Incoming Trump Chief of Staff Mick Mulvaney said during a television interview Sunday that the President wouldn’t abandon his push for border wall funding and that is “very possible” that the current government shutdown could run into the new year.
Trump had promised on the 2016 campaign trail that he would get Mexico to pay for the wall separating both countries. Mexico has repeatedly said it will not foot the bill. Trump’s present refusal to sign a budget that doesn’t include $5 billion in funding for a border wall propelled the country into a partial shutdown of the federal government at midnight Saturday.
Mulvaney also stated “there's a chance this could go into the next Congress,” which starts on Jan. 3.
Mulvaney, Trump’s Office of Management and Budget director, also told ABC News Chief White House Correspondent Jonathan Karl on Sunday that money for a border wall must come from the Treasury Department, explaining “the Department of Homeland Security can't actually spend money from Mexico.”
“Technically, you and I both know that it cannot work exactly like that,” Mulvaney also said when pushed on Trump’s campaign promise. “The department of Homeland Security can't actually spend money from Mexico. We have to get it from the treasury.”
Mulvaney said that he and Vice President Mike Pence met with top Congressional Democrats and Republicans to discuss shutdown negotiations on Saturday.
"We gave them an offer late yesterday afternoon and we're waiting to hear back," Mulvaney said.
But Congress has already adjourned for the winter holidays. Senate Majority Leader Mitch McConnell said he would be willing to reconvene the chamber before it's back in session on Thursday should a deal be struck. House Majority Whip Steve Scalise, however, told ABC News that a vote would not be held before Thursday.
Muvlaney also told ABC that Trump wouldn’t back down from his snap decision to pull American troops from Syria, which spurred the resignations of two top U.S. defense officials. Trump announced on Wednesday that the fight against ISIS was over and that he would withdraw 2000 U.S. soldiers from Syria.
Brett McGurk, the leading diplomat who negotiated and headed the international coalition to fight ISIS, quit Friday in protest of Trump’s abrupt declaration. McGurk’s resignation, which came some two months before his expected departure, came several days after Defense Secretary Gen.
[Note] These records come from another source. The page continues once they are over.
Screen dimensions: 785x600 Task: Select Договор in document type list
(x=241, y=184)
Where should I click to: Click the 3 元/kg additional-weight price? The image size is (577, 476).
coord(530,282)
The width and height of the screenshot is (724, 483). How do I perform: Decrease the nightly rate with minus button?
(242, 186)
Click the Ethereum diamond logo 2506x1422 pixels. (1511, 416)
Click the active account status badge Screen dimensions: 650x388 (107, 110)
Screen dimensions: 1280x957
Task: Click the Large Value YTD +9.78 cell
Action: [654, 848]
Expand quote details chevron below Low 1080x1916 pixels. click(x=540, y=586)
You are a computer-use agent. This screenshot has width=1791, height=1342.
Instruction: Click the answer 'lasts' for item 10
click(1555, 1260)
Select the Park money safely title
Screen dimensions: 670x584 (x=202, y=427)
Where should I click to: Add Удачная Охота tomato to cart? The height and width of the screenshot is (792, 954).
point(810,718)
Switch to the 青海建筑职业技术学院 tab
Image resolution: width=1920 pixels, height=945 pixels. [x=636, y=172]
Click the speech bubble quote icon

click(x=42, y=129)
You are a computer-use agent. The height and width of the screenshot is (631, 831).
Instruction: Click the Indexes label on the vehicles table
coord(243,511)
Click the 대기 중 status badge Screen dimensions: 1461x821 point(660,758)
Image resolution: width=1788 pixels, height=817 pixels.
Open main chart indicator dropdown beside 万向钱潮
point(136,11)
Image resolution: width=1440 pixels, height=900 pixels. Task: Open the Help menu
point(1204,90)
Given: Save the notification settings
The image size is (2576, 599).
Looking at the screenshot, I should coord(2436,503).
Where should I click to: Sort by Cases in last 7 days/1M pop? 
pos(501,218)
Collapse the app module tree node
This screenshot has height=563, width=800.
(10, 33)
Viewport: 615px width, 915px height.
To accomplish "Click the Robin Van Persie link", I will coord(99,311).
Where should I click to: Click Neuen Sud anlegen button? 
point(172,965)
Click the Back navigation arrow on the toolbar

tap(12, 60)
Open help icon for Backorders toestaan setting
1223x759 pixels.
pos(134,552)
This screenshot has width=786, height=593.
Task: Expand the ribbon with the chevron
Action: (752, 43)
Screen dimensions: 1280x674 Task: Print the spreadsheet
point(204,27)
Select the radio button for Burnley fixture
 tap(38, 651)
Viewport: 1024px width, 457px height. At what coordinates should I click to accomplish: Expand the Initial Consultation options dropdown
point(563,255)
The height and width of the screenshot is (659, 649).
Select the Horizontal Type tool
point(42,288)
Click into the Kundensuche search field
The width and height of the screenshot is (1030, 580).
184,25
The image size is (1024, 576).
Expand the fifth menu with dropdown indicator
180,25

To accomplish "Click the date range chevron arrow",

James Mattis also quit in opposition of Trump’s move.
“Is there any chance the president changes his mind about this and reverses course?” Karl asked.
“No, I think the president has told people from the very beginning that he doesn't want us to stay in Syria forever,” Mulvaney replied. “You're seeing the end result now of two years worth of work.”
Trump’s rumored disfavor reportedly stemmed from a two-year-old video uncovered by the Daily Beast in which Mulvaney calls him a “a terrible human being.”
“Yes, I am supporting Donald Trump, but I’m doing so despite the fact that I think he’s a terrible human being,” Mulvaney was recorded saying one week before the 2016 election.
“We joked about it,” Mulvaney said of the video during his ABC appearance. “What's wrong with Washington, D.C.? People spend a lot more time looking at what people say instead of what they do.”